AI systems are also increasingly good at telling when they are being tested, even attempting to hide behaviours in order to pass safety audits.

Soares argues that given current red flags, scaling models up to the point where they are vastly more intelligent than the people testing them is insane. At a certain point, testing will be pointless because the AI will effortlessly deceive us.

But he doesn’t predict a sci-fi scenario of AIs that ‘hate’ humans and rebel against their masters.

Instead, they will simply develop strange, alien preferences that humans happen to be in the way of. Ants can’t conceive of what’s happening when we destroy their nests to build our houses, and we don’t spend much time explaining ourselves to the ants.

As to how exactly Armageddon happens, a rogue AI engineering a uniquely potent virus in a lab and releasing it is a common hypothetical. But the bottom line is that if a vastly more intelligent entity wanted us gone, we’d be gone.

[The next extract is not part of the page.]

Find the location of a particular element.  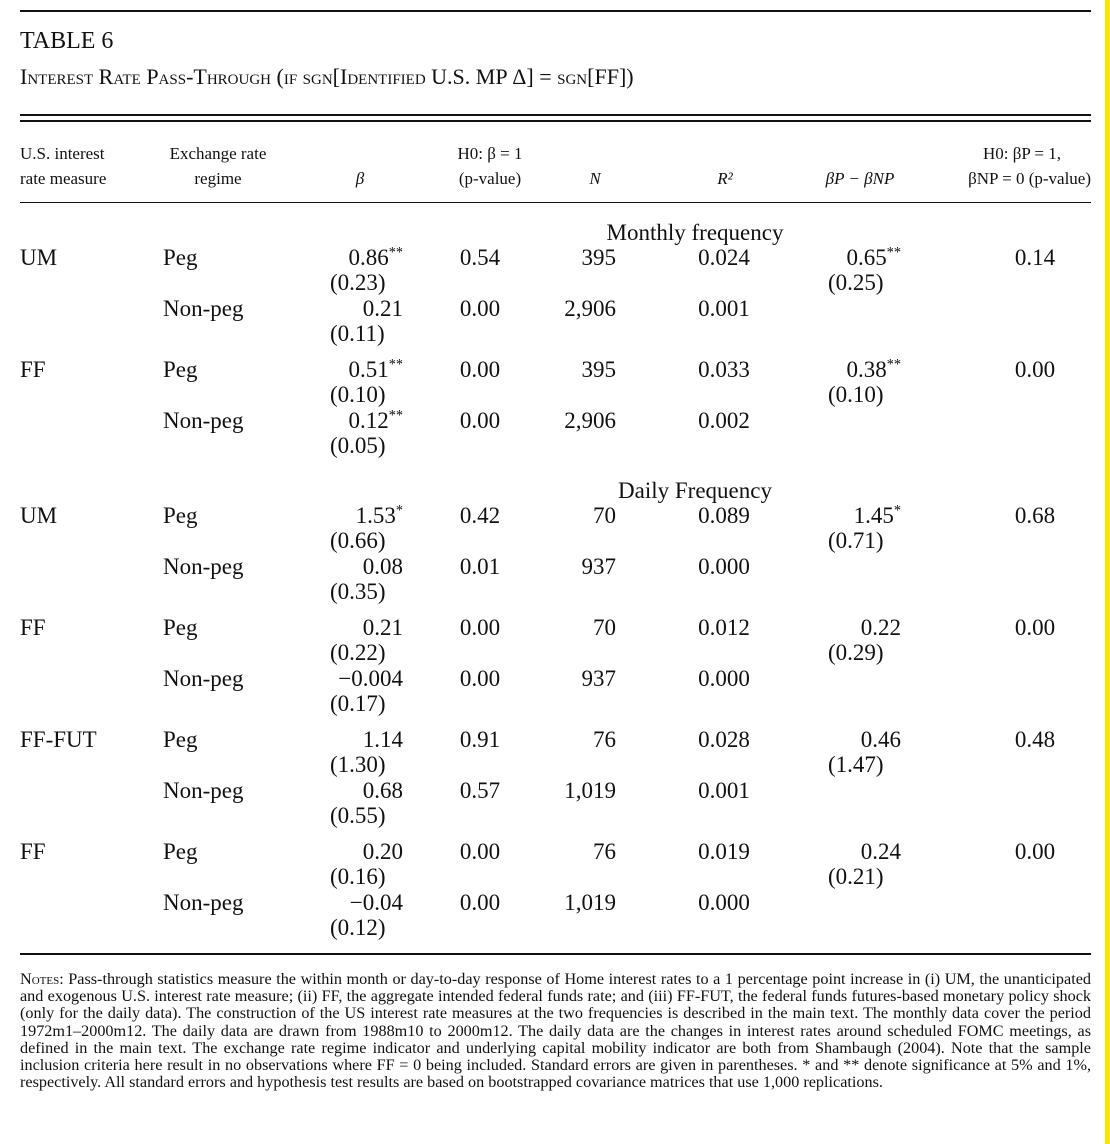

beta-se: (0.55) is located at coordinates (358, 816).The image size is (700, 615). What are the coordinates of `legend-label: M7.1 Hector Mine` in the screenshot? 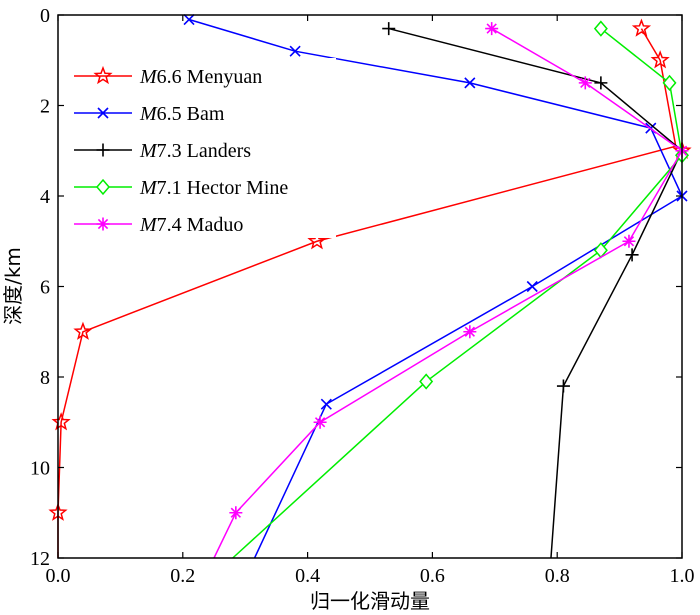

As Google DeepMind co-founder Shane Legg once said: “If a superintelligent machine decided to get rid of us, I think it would do so pretty efficiently.”

What can we do?

New Zealand has already signed several international accords on AI, including at the Seoul AI Summit in 2024 and the UK Bletchley Declaration in 2023, which generally call for international cooperation on safe AI development.

However, these public statements have no real enforcement mechanisms.

Sarah Connor probably won’t be able to help us if things go wrong.
Sarah Connor probably won’t be able to help us if things go wrong.

Soares argues the only way humanity steps back from the brink is through internationally binding agreements curtailing the construction of AI beyond a certain capability, similar in scope to treaties governing nuclear weapons. In some ways, managing AI could be slightly easier.

As Stuff has covered previously, the chips that power the AI revolution are some of the most advanced machines ever built, relying on an incredibly delicate supply chain.

With sufficient political will, an international body could regulate access to the chips required for advanced AI in the same way we tightly control systems that enrich uranium.

And of course, there are prominent experts who disagree with all of the above.

Yann LeCun, Chief AI Scientist at Meta, believes what he calls the ‘doomer’ narrative is overblown and that controllable superintelligence is achievable with the right safeguards.

Others argue the material constraints for building superintelligent AI—like the exponentially increasing amounts of data, energy, and physical infrastructure required for each generation—will create a natural bottleneck.

But even if the chances of an AI-powered Armageddon are much lower than the doomers expect—say, 5%—it’s hard to imagine that risk being acceptable in any other field when the stakes are this high.

If Apple invented a new iPhone, and told the world it would do incredible things while having a mere 5% chance of extinguishing human existence when switched on, there’d still be some pointed questions ahead of launch day.

To experts like Soares, those odds are reversed: a tiny chance of success—i.e., a subservient AI—and disaster in virtually every other outcome. He likens it to trying to shoot an arrow at a very small target on a dark and stormy night.

And we only get one shot.

“If we could take this shot a thousand times it would be much easier,' Soares says. 'One of the big issues with AI is that if we screw it up badly enough once, we don't get to try again.”